■ **AIM OF THE TASK**:
Recreate the entire listing that appears below, exactly.

**********

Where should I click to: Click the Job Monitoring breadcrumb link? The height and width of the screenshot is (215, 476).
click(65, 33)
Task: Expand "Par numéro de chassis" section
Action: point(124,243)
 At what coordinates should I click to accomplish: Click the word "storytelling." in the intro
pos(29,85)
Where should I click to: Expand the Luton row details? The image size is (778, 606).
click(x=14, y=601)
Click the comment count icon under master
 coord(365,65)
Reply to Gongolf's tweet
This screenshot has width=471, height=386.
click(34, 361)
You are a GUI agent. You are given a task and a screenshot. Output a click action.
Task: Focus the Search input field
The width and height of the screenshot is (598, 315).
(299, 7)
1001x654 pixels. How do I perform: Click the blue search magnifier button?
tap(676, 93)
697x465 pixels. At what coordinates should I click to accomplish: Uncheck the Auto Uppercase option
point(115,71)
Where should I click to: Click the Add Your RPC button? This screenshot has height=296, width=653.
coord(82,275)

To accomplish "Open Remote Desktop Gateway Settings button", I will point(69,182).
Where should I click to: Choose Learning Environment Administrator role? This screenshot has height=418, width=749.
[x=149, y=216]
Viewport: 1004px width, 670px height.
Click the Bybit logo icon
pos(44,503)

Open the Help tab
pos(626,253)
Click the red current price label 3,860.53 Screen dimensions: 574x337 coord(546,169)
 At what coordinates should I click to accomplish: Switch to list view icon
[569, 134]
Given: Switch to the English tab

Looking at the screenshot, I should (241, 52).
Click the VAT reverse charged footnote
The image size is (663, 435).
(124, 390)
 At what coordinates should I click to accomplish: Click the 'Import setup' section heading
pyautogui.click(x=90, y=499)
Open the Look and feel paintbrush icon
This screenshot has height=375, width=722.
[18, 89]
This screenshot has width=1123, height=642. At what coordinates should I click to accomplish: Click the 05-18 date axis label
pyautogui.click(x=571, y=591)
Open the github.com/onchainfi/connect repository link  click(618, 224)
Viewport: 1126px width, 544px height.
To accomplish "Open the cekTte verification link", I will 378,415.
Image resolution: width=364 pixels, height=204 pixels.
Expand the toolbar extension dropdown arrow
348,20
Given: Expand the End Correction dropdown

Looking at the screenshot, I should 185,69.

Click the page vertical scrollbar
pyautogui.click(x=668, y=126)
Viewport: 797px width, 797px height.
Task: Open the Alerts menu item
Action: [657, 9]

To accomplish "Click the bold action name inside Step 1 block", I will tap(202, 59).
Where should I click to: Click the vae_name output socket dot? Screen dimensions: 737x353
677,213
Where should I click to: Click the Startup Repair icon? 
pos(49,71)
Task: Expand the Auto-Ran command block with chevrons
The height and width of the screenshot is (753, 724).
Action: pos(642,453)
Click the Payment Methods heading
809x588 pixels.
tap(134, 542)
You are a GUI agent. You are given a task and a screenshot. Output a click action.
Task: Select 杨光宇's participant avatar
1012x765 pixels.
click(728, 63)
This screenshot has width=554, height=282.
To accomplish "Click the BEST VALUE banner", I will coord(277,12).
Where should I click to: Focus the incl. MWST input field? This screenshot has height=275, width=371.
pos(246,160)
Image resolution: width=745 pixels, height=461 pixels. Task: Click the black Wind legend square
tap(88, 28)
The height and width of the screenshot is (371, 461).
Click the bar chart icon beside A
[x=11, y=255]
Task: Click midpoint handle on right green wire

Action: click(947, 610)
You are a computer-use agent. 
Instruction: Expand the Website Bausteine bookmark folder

**********

■ **ANSWER FOR THIS EXERCISE**:
Where should I click to: Click the Job Monitoring breadcrumb link? The height and width of the screenshot is (215, 476).
click(65, 33)
Task: Expand "Par numéro de chassis" section
Action: point(124,243)
 At what coordinates should I click to accomplish: Click the word "storytelling." in the intro
pos(29,85)
Where should I click to: Expand the Luton row details? The image size is (778, 606).
click(x=14, y=601)
Click the comment count icon under master
 coord(365,65)
Reply to Gongolf's tweet
This screenshot has width=471, height=386.
click(34, 361)
You are a GUI agent. You are given a task and a screenshot. Output a click action.
Task: Focus the Search input field
The width and height of the screenshot is (598, 315).
(299, 7)
1001x654 pixels. How do I perform: Click the blue search magnifier button?
tap(676, 93)
697x465 pixels. At what coordinates should I click to accomplish: Uncheck the Auto Uppercase option
point(115,71)
Where should I click to: Click the Add Your RPC button? This screenshot has height=296, width=653.
coord(82,275)

To accomplish "Open Remote Desktop Gateway Settings button", I will point(69,182).
Where should I click to: Choose Learning Environment Administrator role? This screenshot has height=418, width=749.
[x=149, y=216]
Viewport: 1004px width, 670px height.
Click the Bybit logo icon
pos(44,503)

Open the Help tab
pos(626,253)
Click the red current price label 3,860.53 Screen dimensions: 574x337 coord(546,169)
 At what coordinates should I click to accomplish: Switch to list view icon
[569, 134]
Given: Switch to the English tab

Looking at the screenshot, I should (241, 52).
Click the VAT reverse charged footnote
The image size is (663, 435).
(124, 390)
 At what coordinates should I click to accomplish: Click the 'Import setup' section heading
pyautogui.click(x=90, y=499)
Open the Look and feel paintbrush icon
This screenshot has height=375, width=722.
[18, 89]
This screenshot has width=1123, height=642. At what coordinates should I click to accomplish: Click the 05-18 date axis label
pyautogui.click(x=571, y=591)
Open the github.com/onchainfi/connect repository link  click(618, 224)
Viewport: 1126px width, 544px height.
To accomplish "Open the cekTte verification link", I will 378,415.
Image resolution: width=364 pixels, height=204 pixels.
Expand the toolbar extension dropdown arrow
348,20
Given: Expand the End Correction dropdown

Looking at the screenshot, I should 185,69.

Click the page vertical scrollbar
pyautogui.click(x=668, y=126)
Viewport: 797px width, 797px height.
Task: Open the Alerts menu item
Action: [657, 9]

To accomplish "Click the bold action name inside Step 1 block", I will tap(202, 59).
Where should I click to: Click the vae_name output socket dot? Screen dimensions: 737x353
677,213
Where should I click to: Click the Startup Repair icon? 
pos(49,71)
Task: Expand the Auto-Ran command block with chevrons
The height and width of the screenshot is (753, 724).
Action: pos(642,453)
Click the Payment Methods heading
809x588 pixels.
tap(134, 542)
You are a GUI agent. You are given a task and a screenshot. Output a click action.
Task: Select 杨光宇's participant avatar
1012x765 pixels.
click(728, 63)
This screenshot has width=554, height=282.
To accomplish "Click the BEST VALUE banner", I will coord(277,12).
Where should I click to: Focus the incl. MWST input field? This screenshot has height=275, width=371.
pos(246,160)
Image resolution: width=745 pixels, height=461 pixels. Task: Click the black Wind legend square
tap(88, 28)
The height and width of the screenshot is (371, 461).
Click the bar chart icon beside A
[x=11, y=255]
Task: Click midpoint handle on right green wire

Action: click(947, 610)
You are a computer-use agent. 
Instruction: Expand the Website Bausteine bookmark folder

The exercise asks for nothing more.